Mehmet Şah Oruç/Diyarbakır-MA
Diyarbakır merkezli 4 Nisan 2009 tarihinde startı verilen “KCK” operasyonları 24 Aralık 2009 tarihinde zirveye ulaştı. 24 Aralık’ta bölge genelinde, içerisinde BDP’li(Barış ve Demokrasi Partisi) seçilmişler, insan hakları savunucuları ve avukatların da bulunduğu 11’i belediye başkanı olmak üzere 80 Kürt siyasetçi gözaltına alındı. “KCK TM yöneticisi ve üyesi olmak” iddiasıyla Diyarbakır Cumhuriyet Başsavcılığı’nın talimatıyla başlatılan operasyon Diyarbakır, Siirt, Hakkari, Dersim, Batman, Urfa, Şırnak, Van, Ankara,İstanbul ve İzmir’de gerçekleşti. Operasyonun ardından 57 siyasetçi emniyet, savcılık ve nöbetçi mahkemelerde serbest bırakılırken, içerisinde Demokratik Toplum Kongresi(DTK) Eşbaşkanı Hatip Dicle ve 9 belediye başkanının da olduğu 23 kişi tutuklanarak, Diyarbakır D ve E Tipi Kapalı Cezaevi’ne gönderildi. Yayınlanan o fotoğraf karesinde yer alan Demokratik Toplum Kongresi (DTK) Eşbaşkanlık Divan Üyesi Selim Sadak, Kürt siyasetine yönelik o dönem yapılanlar ile bugün yapılanları kıyaslayarak, değerlendirmelerde bulundu. Gözaltına alındıktan Diyarbakır Adliyesi’ne getirilene kadarki aşamada kendilerine herhangi bir kelepçe takılmadığını belirten Sadak, otobüsle getirildikleri adliye binasında ise bu durumun değiştiğini ifade etti. Otobüslerin adliye binasının arkasındaki giriş kapısına yanaşması yerine kapıdan yaklaşık 60 metre mesafedeki yere yanaştığını hatırlatan Sadak, ardından otobüslerden tek tek indirildikleri sırada otobüsün kapısı önünde bekleyen bir polis tarafından ellerine plastik kelepçe takıldığını söyledi. Polisin bu yaklaşımına şaştıklarını dile getiren Sadak, “Emniyette iken, hastaneye götürülürken herhangi bir kelepçe takılmadı. Ama neden orada kelepçe taktıklarına şaşırmıştık” dedi.

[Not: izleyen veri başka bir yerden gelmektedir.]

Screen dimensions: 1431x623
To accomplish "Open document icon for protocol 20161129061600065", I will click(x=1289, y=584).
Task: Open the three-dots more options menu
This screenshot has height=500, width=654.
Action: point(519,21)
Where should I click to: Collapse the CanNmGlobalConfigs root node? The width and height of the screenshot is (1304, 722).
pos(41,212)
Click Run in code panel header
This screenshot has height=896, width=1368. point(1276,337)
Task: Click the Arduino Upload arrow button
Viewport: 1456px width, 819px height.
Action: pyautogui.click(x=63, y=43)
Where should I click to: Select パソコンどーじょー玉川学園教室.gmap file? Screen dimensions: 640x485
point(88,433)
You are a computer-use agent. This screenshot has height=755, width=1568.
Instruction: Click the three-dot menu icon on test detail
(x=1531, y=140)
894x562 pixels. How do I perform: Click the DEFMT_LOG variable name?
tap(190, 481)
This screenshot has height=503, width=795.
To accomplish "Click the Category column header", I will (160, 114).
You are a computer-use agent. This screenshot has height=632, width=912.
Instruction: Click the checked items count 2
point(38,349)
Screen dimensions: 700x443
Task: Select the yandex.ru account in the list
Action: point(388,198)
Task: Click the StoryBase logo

‘Kürtler için geçerli olmadı’
Etrafta sadece polis kamerası ve fotoğrafçısının dışında herhangi bir basın kurumunda çalışanın olmadığının dile getiren Sadak, mahkemeye çıkarıldıktan 2 gün sonra kelepçeli fotoğrafın Anadolu Ajansı (AA) üzerinden basına servis edildiğini belirterek, “Bu fotoğraflarla amaç Kürt siyaseti ile siyasi iktidar arasındaki çelişkileri derinleştirmek ve çatışmaları yoğunlaştırmaktı. Devlet de bunları destekledi” dedi. Kendilerine yönelik delilleri toplayan kişilerin bugün ya cezaevinde olduğunu ya da yurt dışına kaçtığını belirten Sadak, “Aynı ekip Ergenekoncular hakkında da delil topladı. Ama bu deliller geçersiz sayıldı. Ergenekoncular serbest bırakıldı. Ama bu durum Kürtler için geçerli olmadı. Kürt siyasetçileri ceza aldı. Kürtler ciddi potansiyel suçlu olarak görülüyor” diyerek, Kürt siyasetçilerine dönük yürütülen politikalara dikkat çekti.
Kürt düşmanlığı
Devletin o dönemde Kürtlere yaklaşımı ile bugünkü yaklaşımının değişmediğini aktaran Sadak, 1994 yılında Ergenekoncuların topladığı deliller ile kendisinin de aralarında olduğu Kürt siyasetçilerinin tutuklandığını hatırlatarak, 2004’ten sonra ise delil toplama görevinin FETÖ’cülere verildiğini kaydetti. Kürt siyasi soykırımına dönük devletin her dönem farklı bir klikle çalıştığının altını çizen Sadak, “FETÖ’cüler geldi, Ergenekoncuları tutukladı. Şu anki ekip de geldi, FETÖ’cüleri tutuklattı. Gelecekte bu grubun kim olduğu da ortaya çıkacak. Bunlar da yargılanacak. Ama Kürt siyasetçiler öldürülebilirler ve ceza alabilirler; ancak davalarında haklıdırlar ve haklarını da alacaklardır” dedi. Sadak, bu kliklerin ortak paydasının ise Kürt düşmanlığı olduğunu söyledi.
Öcalan ile görüşsünler
Türkiye’de Kürtleri dışlayarak ülkenin yönetilemeyeceğinin altını çizen Sadak, “Türkiye’nin Kürtleri dost olarak kabul etmesinden başka bir çaresi yoktur. Türkiye’yi yönetenlerin akıllarını başlarına toplaması gerekiyor. En kısa zamanda bu yanlıştan dönmeleri gerekir. Dün Ergenekoncular ve FETÖ’cüler ile çalıştılar, Türkiye’yi zora soktular. Bugün çalıştığı ekiple de Türkiye’yi zora sokacaklar” şeklinde konuştu. PKK Lideri Abdullah Öcalan üzerindeki tecridin bir an önce kaldırılması gerektiğini vurgulayan Sadak, iktidara çağrıda bulunarak, “Türkiye’ye yapılacak en iyi hediye, tecridi kaldırmaktır. Bizim için değil kendileri için Öcalan ile görüşsünler” dedi.